Only metrics we gather so far are times. I couldn’t tell you about CPU or RAM pressure … any way our app eco system already hammers all cpu and ram on 3 servers so its quite intense.

This irks me. It’s a managers disapproval expression but does nothing constructive. I’ve investigated and identified the problem but that leads to another problem. There are blocking factors I can’t control or mitigate.

I understand your pain and appreciate the effort taken to try and sort this out. I do not really understand the inner problems with async causing such a serious problem on these varchar(max)… but really the fault is on our side using these columns despite being warned. Unfortunately this was inherited and the only thing I can do now is move forward with this caveat and push to get these blobs out of SQL and use SQL like a normal person 😆

Thanks for fast replies. 🍻

At the moment you’ve got a choice. You can have it fast and crash often or you can have it slow and work most of the time. Current choice is slow but stable.

As for priority. There is only a small team working on it and performance has never been made a priority. I know everyone who works on it would like to make things faster but there isn’t the time to do so. If you want to change that you’ll need to find whoever is in charge of setting goals inside MS and convince them.

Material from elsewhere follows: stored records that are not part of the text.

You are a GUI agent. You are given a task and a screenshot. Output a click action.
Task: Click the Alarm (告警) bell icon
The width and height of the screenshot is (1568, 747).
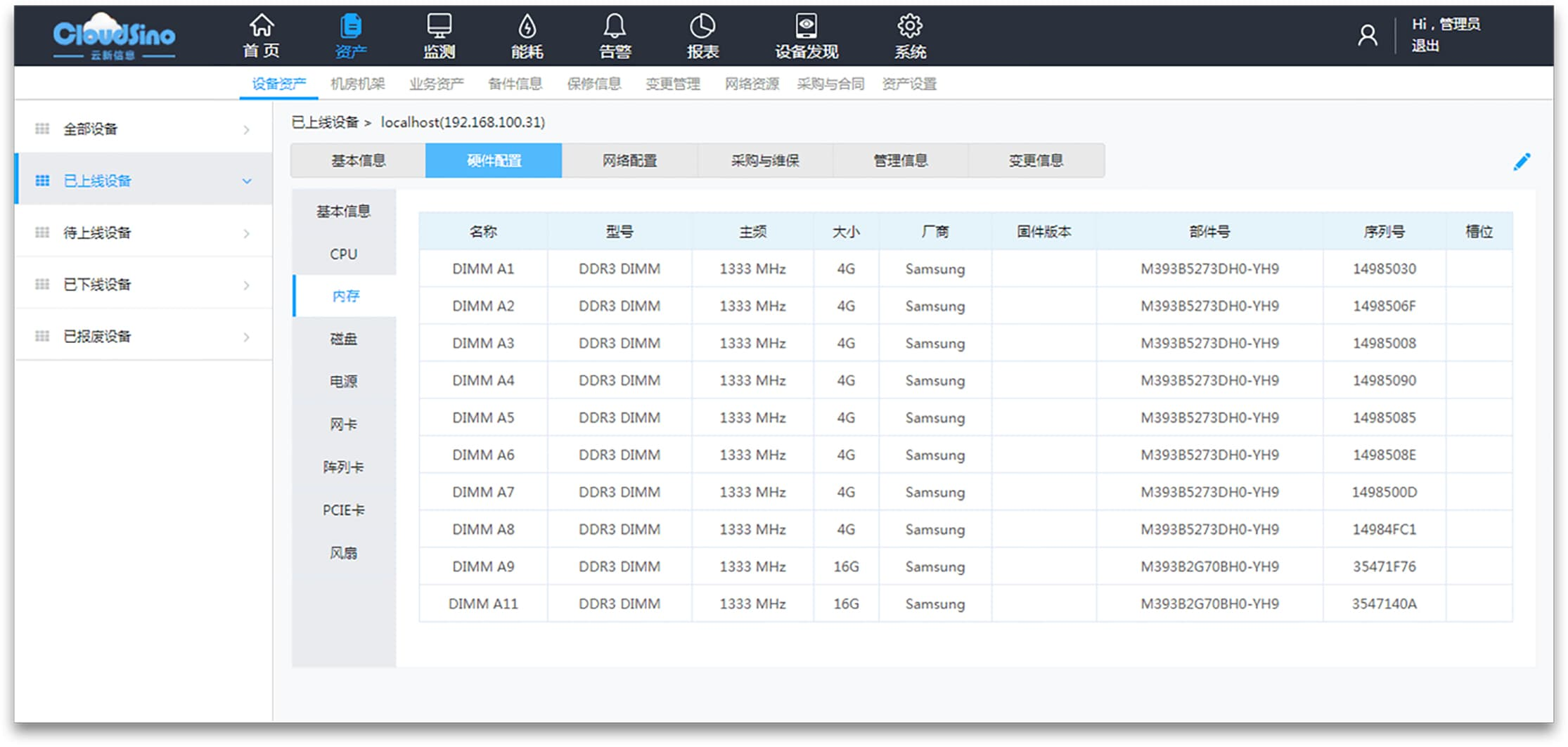615,27
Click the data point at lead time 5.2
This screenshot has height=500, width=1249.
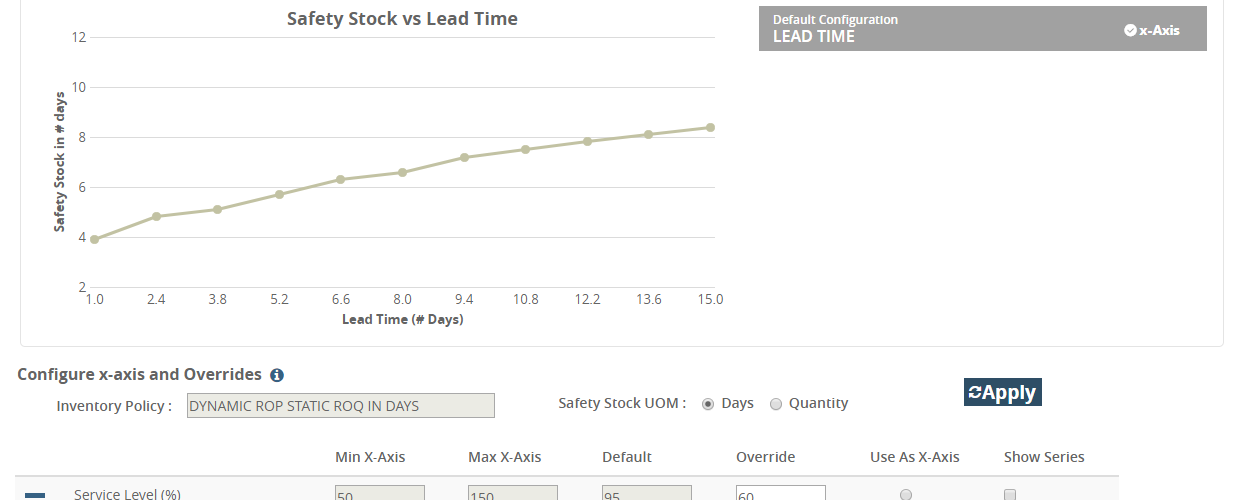click(279, 194)
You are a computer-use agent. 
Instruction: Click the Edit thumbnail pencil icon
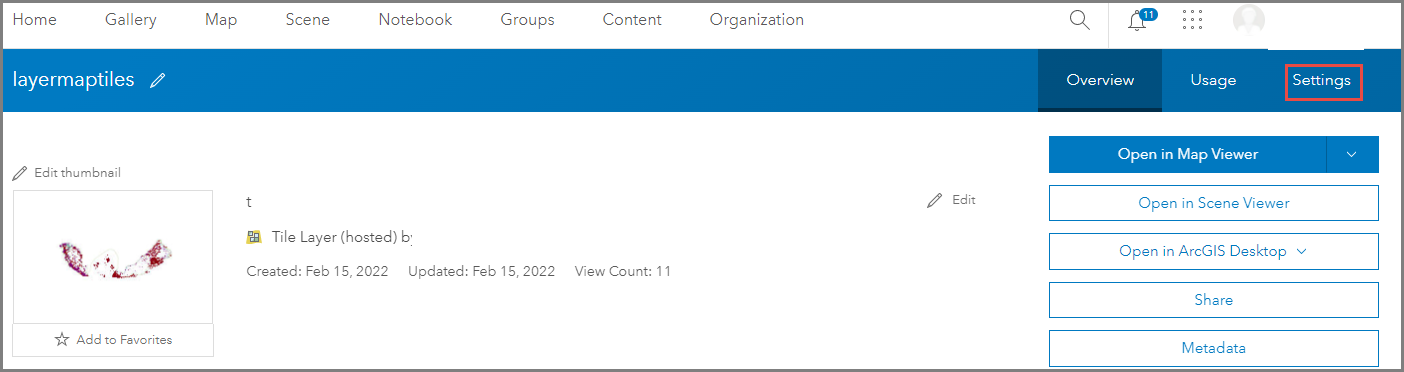[x=20, y=173]
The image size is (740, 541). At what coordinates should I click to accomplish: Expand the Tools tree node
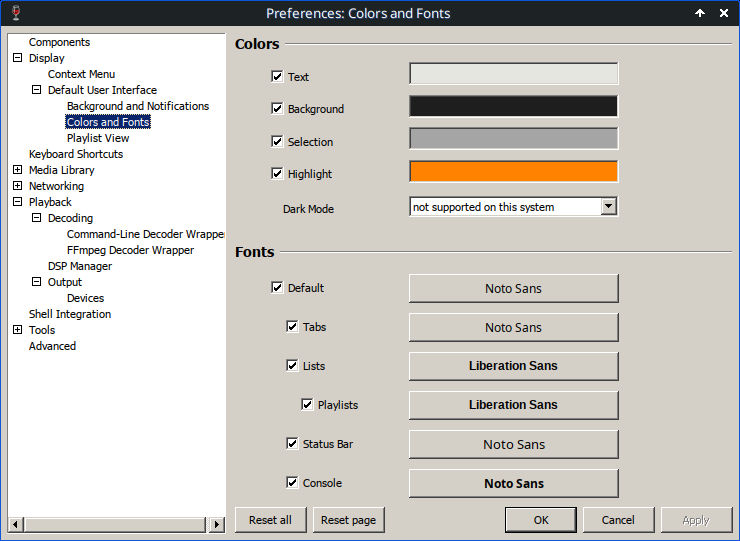click(18, 330)
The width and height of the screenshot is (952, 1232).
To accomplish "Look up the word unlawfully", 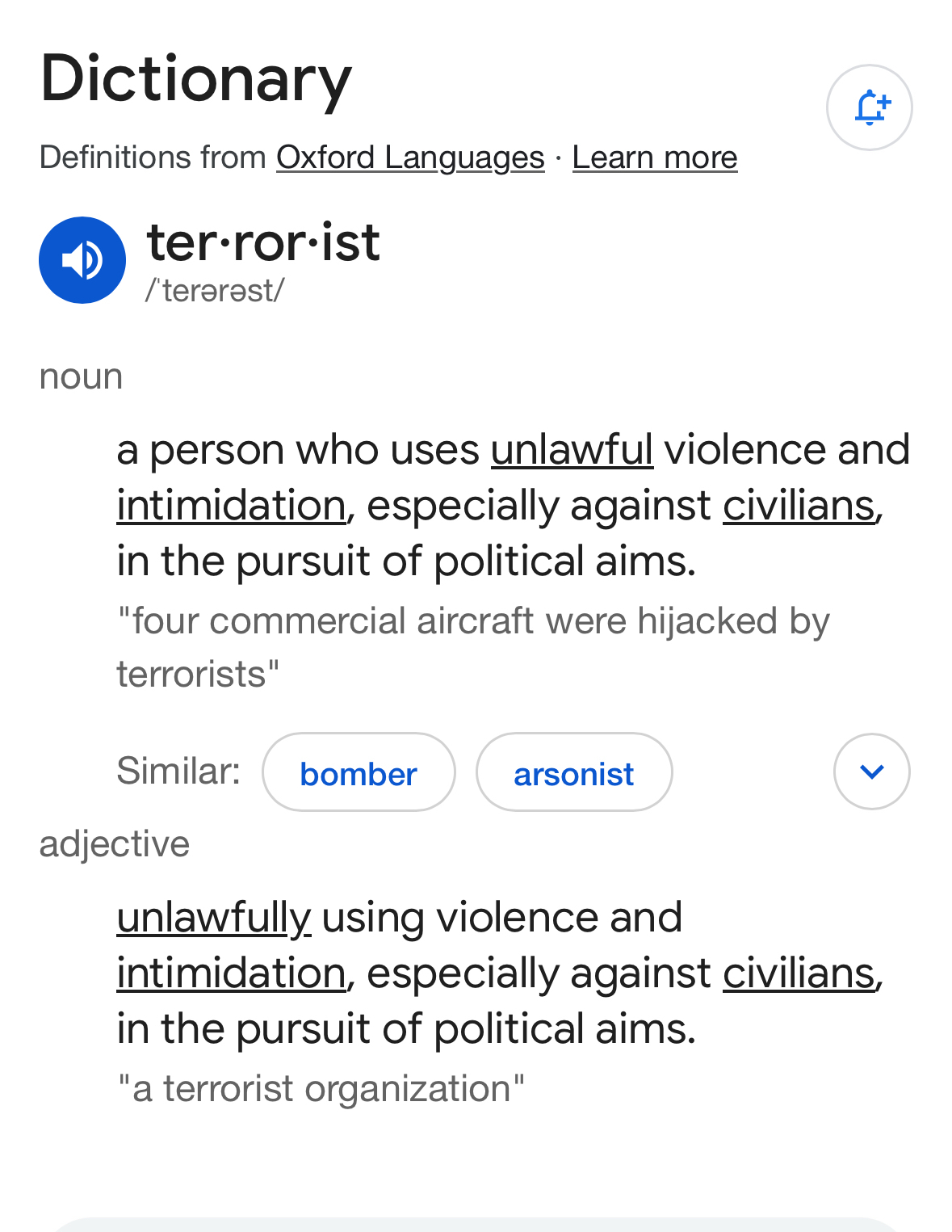I will click(x=214, y=918).
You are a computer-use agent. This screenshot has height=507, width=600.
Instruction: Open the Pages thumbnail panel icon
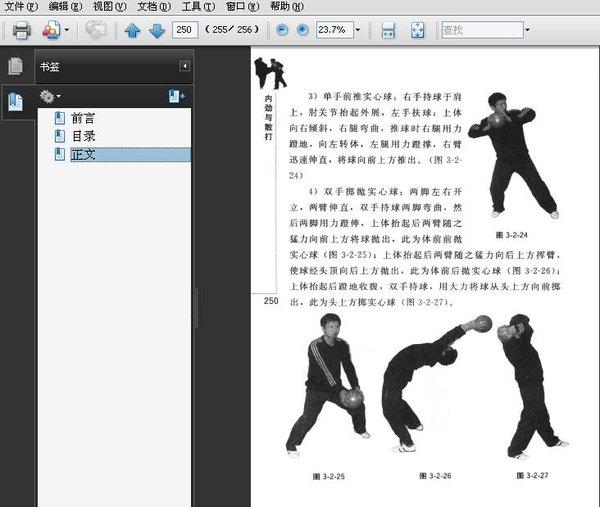(15, 67)
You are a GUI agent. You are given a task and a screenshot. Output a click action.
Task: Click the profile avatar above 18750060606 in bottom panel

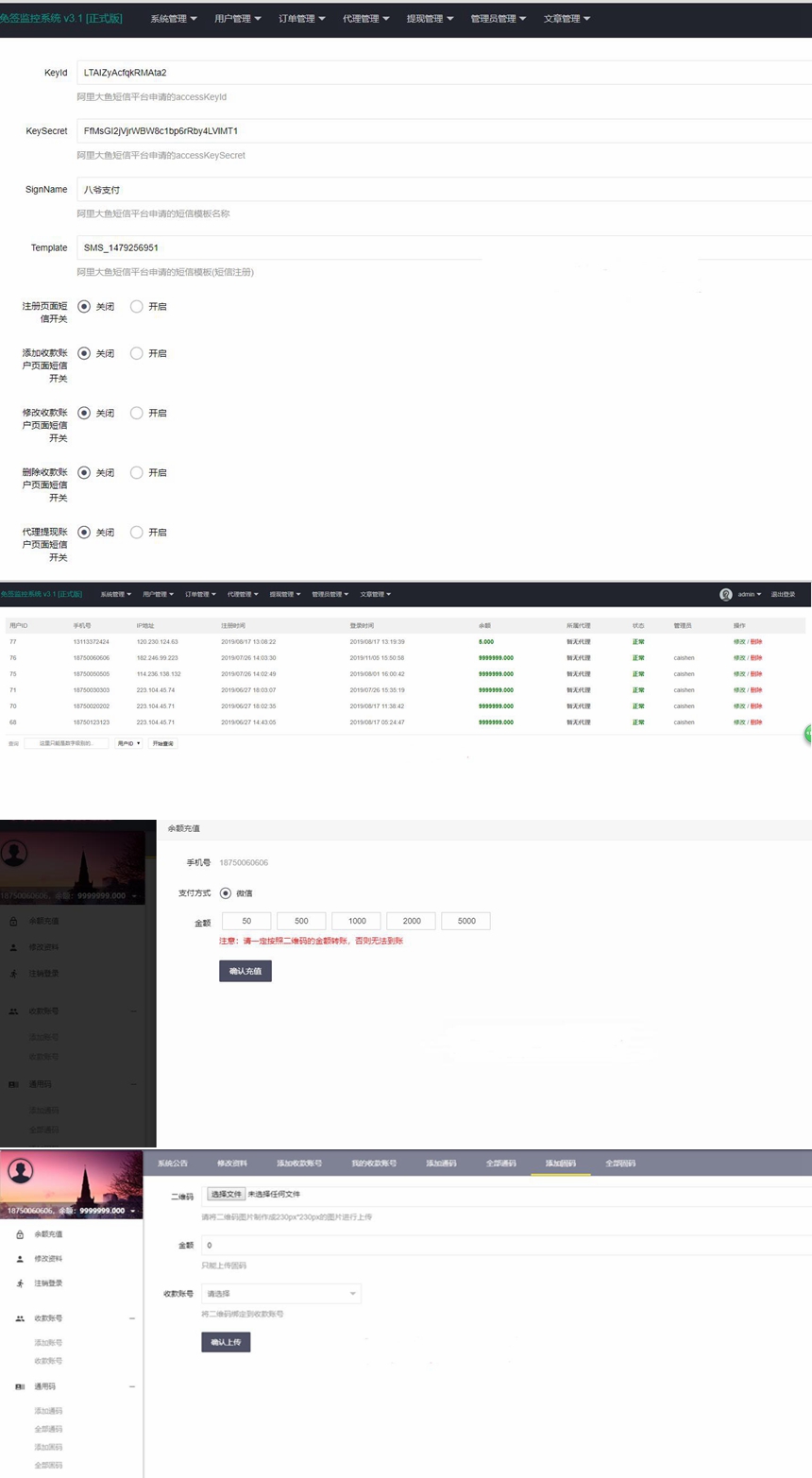(x=21, y=1172)
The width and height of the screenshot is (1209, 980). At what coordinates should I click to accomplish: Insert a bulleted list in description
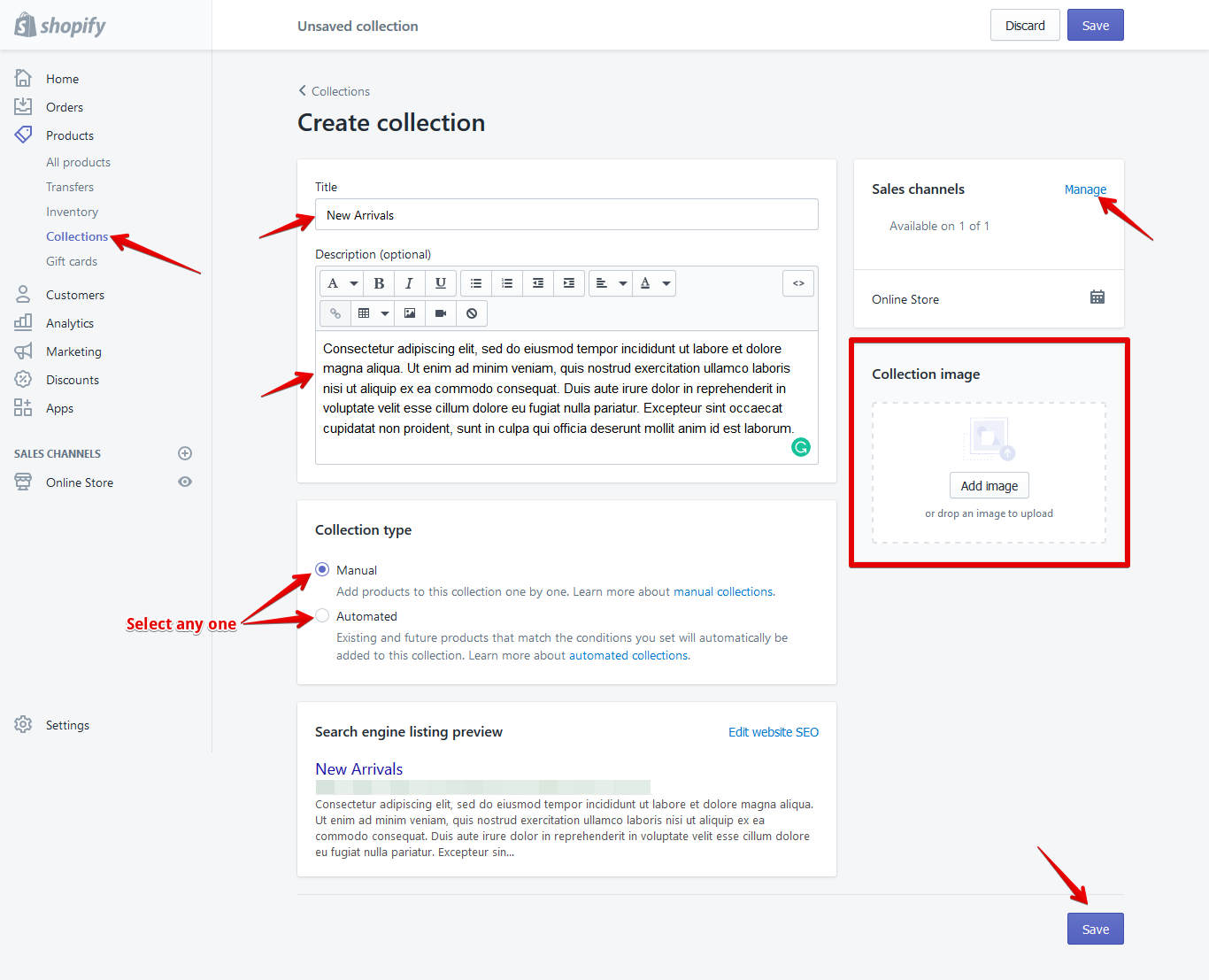click(476, 283)
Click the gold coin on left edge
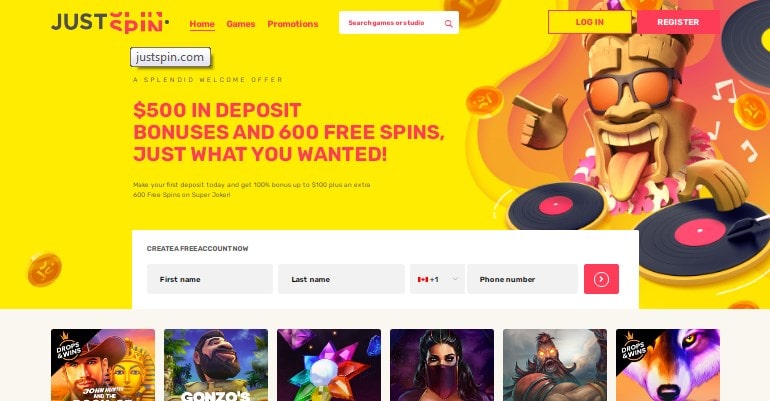 pyautogui.click(x=44, y=269)

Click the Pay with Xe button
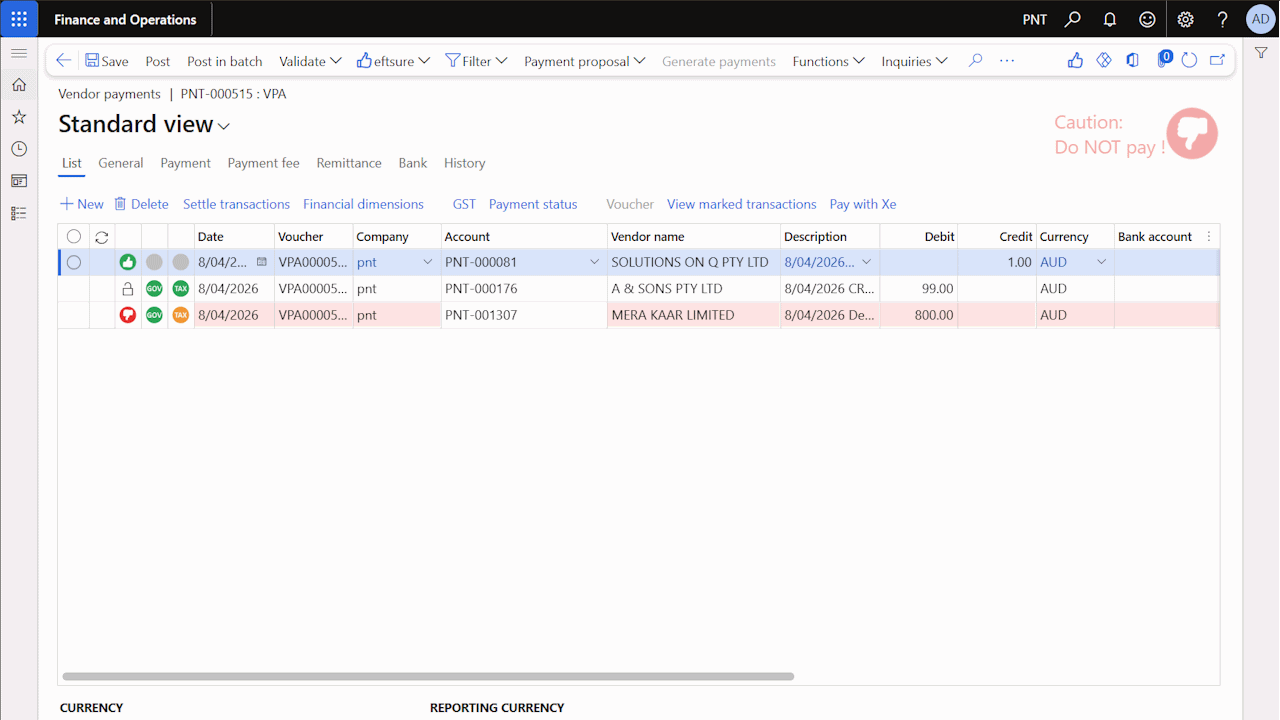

Yup, that’ll work but you can only go as far as the max packet size which is just under 16K. The overall factorial behaviour is still there. I’m still working on merging the netfx and netcore codebases so that the complex solution to this problem can be implemented in a single codebase.

One of the engineers on my team tried working around this issue by increasing the packet size in the SQL connection string.

Results:

Method Packet size time
FindAsync 512 (default) 84863ms
FindAsync 32767 (Maximum) 25667ms
Find 512 (default) 310ms
Find 32767 (Maximum) 268ms

I think he was retrieving a ~2MB VARCHAR(MAX) column.